The Montreal Gazette quoted another city official, Jacques-Alain Lavallée, as saying earlier that there was in fact a second, smaller break in a 54-inch diameter main connected to the McTavish reservoir.
A phone call to Lavallée by The Daily was re-directed to Sabourin.
McGill, on the other hand, has reported that the water flowing down University emanates from a break in an 8-inch pipe near the site of the original broken water main.
“We continue to have water flowing on to the campus from this second leak, which is being joined on the roadway in front of the Wong and Rutherford buildings by water being pumped from flooded buildings,” school officials posted to the McGill website this morning.
“I spoke to the Service de l’eau, to the borough of Ville-Marie, and I don’t have any information regarding a second break,” Sabourin said. “Maybe there’s confusion because there is still water flowing, but there is no second break.”

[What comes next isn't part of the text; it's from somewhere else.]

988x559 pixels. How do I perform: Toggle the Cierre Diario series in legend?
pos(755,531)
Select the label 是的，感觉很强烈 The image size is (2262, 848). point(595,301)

At McGill, classes were cancelled in both the Birks and Wilson buildings, and classes in the Wong building have been relocated elsewhere on campus. The north entrance to the McConnell Engineering building has been closed, although classes are not cancelled in the building. School officials warned students to avoid the Milton Gates entrance to campus, as University remained flooded, and to enter instead via the Roddick Gates.
Service Point, the Welcome Centre, and the James Administration building are closed, and the monthly Board of Governors meeting scheduled for today – where a new principal was to be elected – has been moved to February 12.
At a press conference on Tuesday, VP (Administration & Finance) Michael Di Grappa told reporters that the damage incurred by the flooding could result in costs of “hundreds of thousands of dollars.”
“Some buildings will be re-opened by the weekend, other buildings, such as the annex of the James building, might take months before people can [go back to work],” he said in French.
Approximately 80 classes were cancelled, according to Di Grappa.
SSMU has announced that the Shatner building is open today, and that a rescheduled SSMUfest will go on.